Once upon a time, I had it all. A dual income family with enough money to meet our needs. (Boring, but) stable jobs. A cute little fixer-upper with a (barely)affordable mortgage. A handsome little boy. A good circle of friends. Family nearby.

Then we moved to Florida. Then intent was to move back to our happy little life in 9 months. 4 years later, here we are. Living in our 3rd (and smallest ever) apartment. One of us on indefinite disability and one of us happily unemployed but racking up debt. A handsome little boy. A circle of friends three hours away. Family days away.

The one thing I know that is solid however, is our relationship. I told this to A just the other day. Even though there are a lot of things in our life that are less than ideal right now and I feel like we should be past all this school and financial up and down business at our ages, at least there isn't that "what if" about our relationship too. No going to counseling to "hold it together" or trying x,y,z to "make it work". As A rephrased what I was saying to him (he's managed to learn to be an active listener at least...) "so even though everything else is crap right now, at least your crap isn't going anywhere". Not the most eloquent, but I guess you could put it that way.

Thanks honey. Even if we can't provide each other with much right now, we have a stable base to work from and for that I am thankful.

Happy birthday to me.

Tuesday, January 19, 2010

Fears

A stopped taking his meds again in preparation for another round of cancer testing. Obviously we didn't fare too well last year, since he's still on leave (read all about it in march/april 09 archives and the initial experience is in the feb 08 archives). Without his medications, he gets slow and lethargic, his metabolism slows down, he loses his coordination and short term memory and I start having to worry about things like sending him to the grocery store unattended and him tripping while walking up our stairs. Last year he was off his medicine a little too long and it caused a very unpleasant experience for the two of us that we are hoping to avoid repeating.

Fingers crossed that the mild spots they found last year were destroyed and he is finally cancer free. I don't know if we can go another round of treatment and another year off. Tensions are high during treatment and there is a lot of unspoken anxiety around the house. Last year A was miserable during treatment and said he didn't want to go through it again. And I vaguely recall the doctor saying something about stepping up to chemo if it wasn't gone this time around.

For the rest of my life, I will have to live with the nagging question of "has it come back?" For the rest of my life. EVERY DAY. I will wonder "is that a lump on his neck?", "is that normal forgetfulness or is his meds dosage wrong?", "how long until we go to the doctor and the bomb is dropped on us again?" It will never go away.

If you are the praying type, think of us.

Thursday, January 7, 2010

When help isn't there

A friend called last night.

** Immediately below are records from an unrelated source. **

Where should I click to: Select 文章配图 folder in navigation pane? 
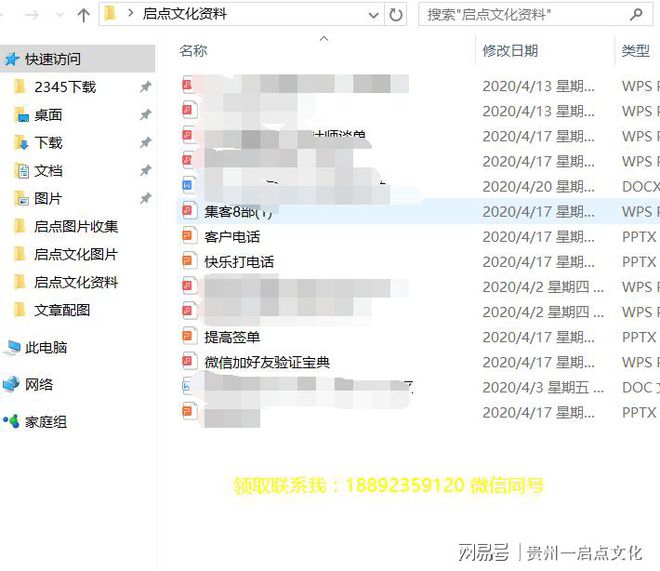(x=62, y=310)
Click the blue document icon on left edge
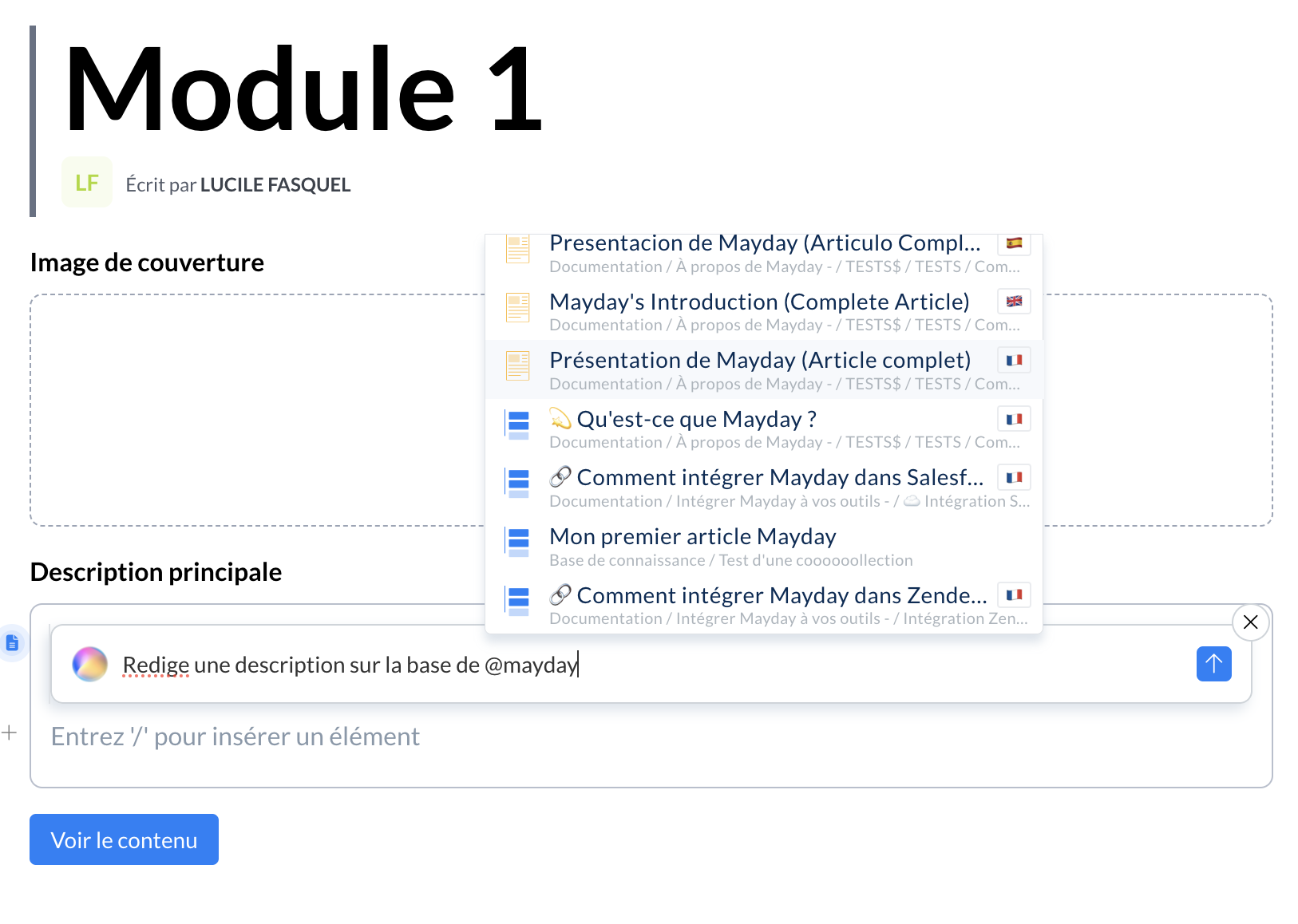 tap(12, 642)
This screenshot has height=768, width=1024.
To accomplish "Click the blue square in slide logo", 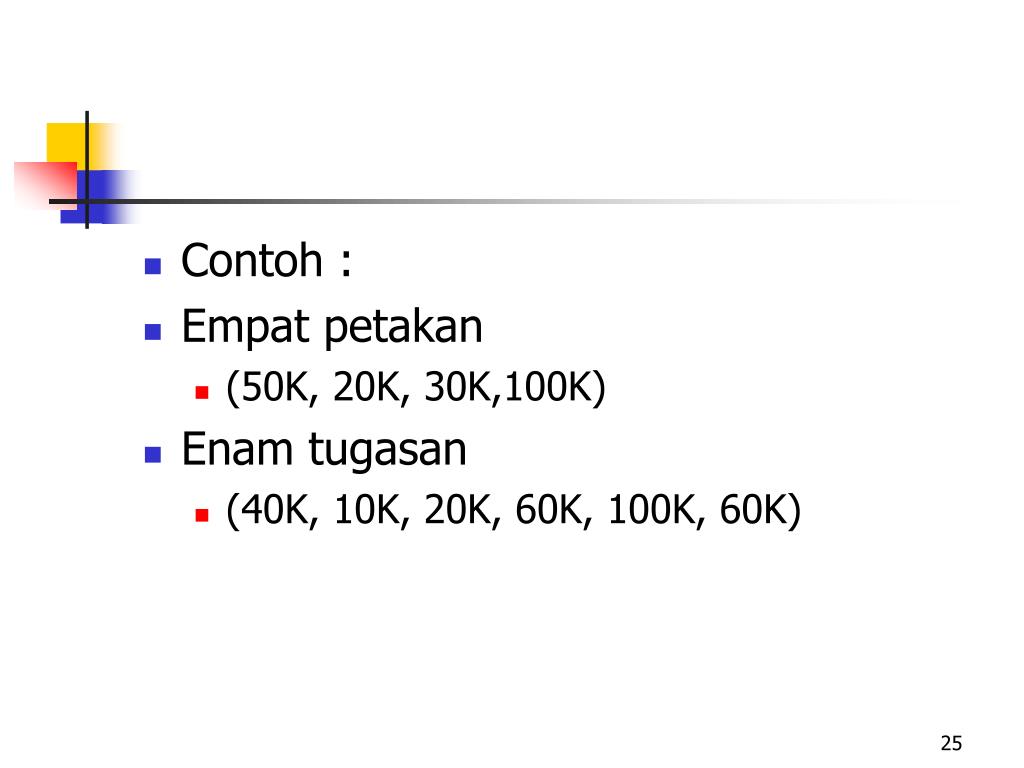I will pos(98,197).
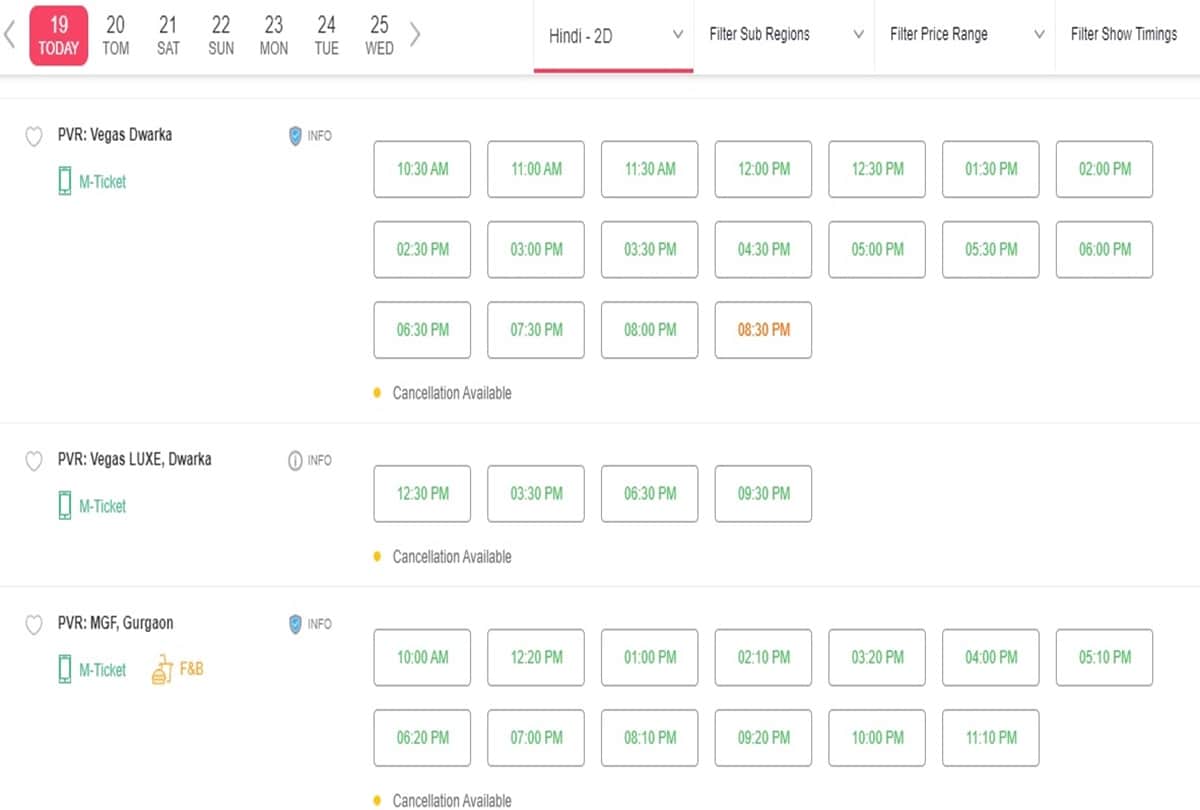The image size is (1200, 810).
Task: Click M-Ticket phone icon under MGF, Gurgaon
Action: (65, 670)
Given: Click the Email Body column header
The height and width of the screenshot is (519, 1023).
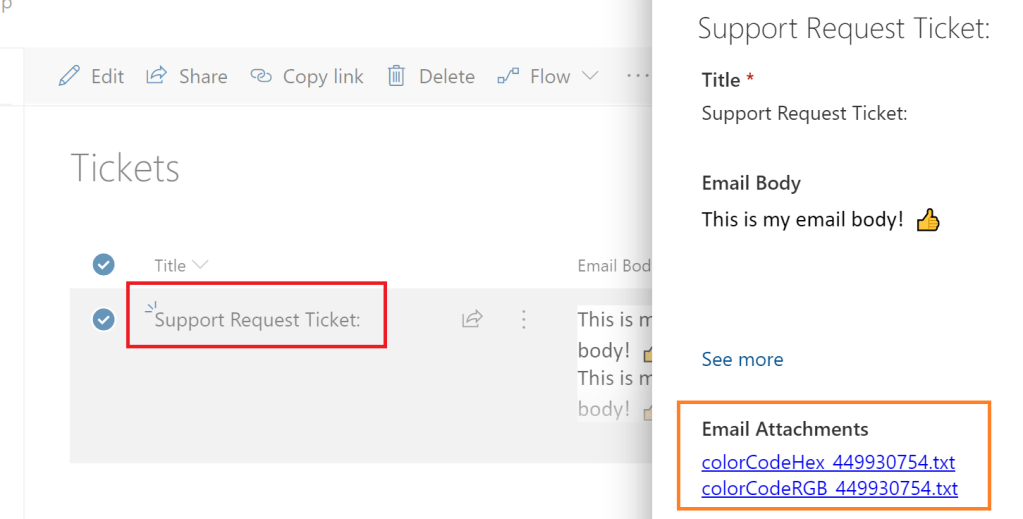Looking at the screenshot, I should pyautogui.click(x=614, y=265).
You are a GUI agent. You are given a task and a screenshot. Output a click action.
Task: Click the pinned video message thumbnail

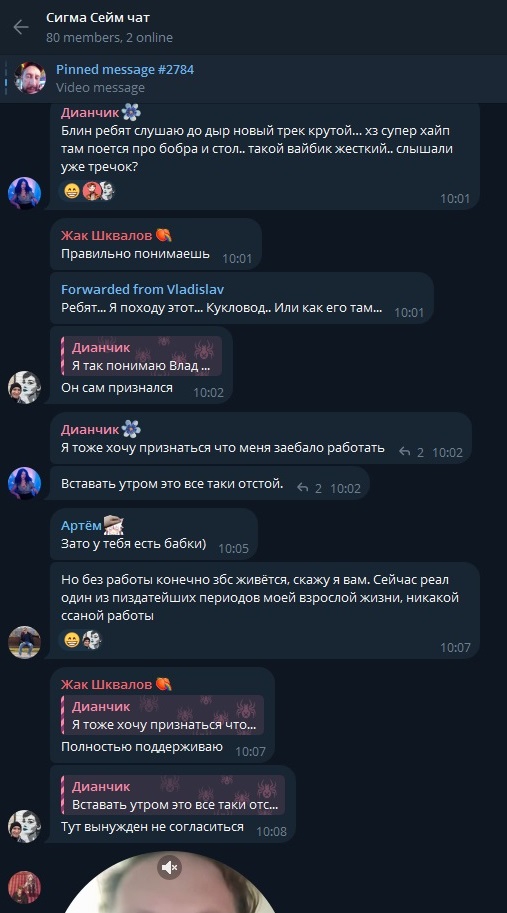coord(30,78)
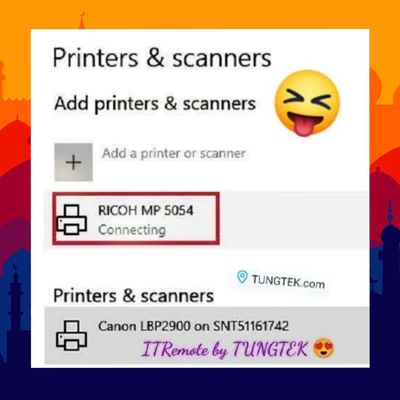Select the Canon LBP2900 printer icon
Image resolution: width=400 pixels, height=400 pixels.
tap(71, 335)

A friend of hers and a training buddy of her husband was killed in a plane crash on Tuesday. It was a very small company and the widow is having a difficult time with the company. The type of plane may not have had data recorders so the cause of the crash may never be able to be determined. There are conflicting reports about whether the body of the pilot has been retrieved from the crash site. I can't imagine the grief and turmoil this new widow is going through. I wish I had some resources to direct her to, but I had very little information for her. Seeing this play out just underscores the need, to me, for comprehensive information from companies about what to do in the event of an accident and what they will do for the family. I wish I could make the process of getting this in place, for our airline at least, go faster so no one else has to go through this.

Friday, January 1, 2010

A fresh start

Tomorrow we head home from our road trip. It's been a great trip. I met some new people and caught up with some old. We discovered that Kidzilla is an awesome roadtripper; able to read books in the backseat during the drive without getting ill and keeping the "are we there yet" to a minimum. A and I managed not to seriously harm each other and actually got along pretty well. We survived the blizzard of the century in Oklahoma City. The last bit is the 11 hour drive from Houston to Tallahassee. I've got 14 states whose plates I have yet to see on the road, hopefully I can cross a few more off the list tomorrow.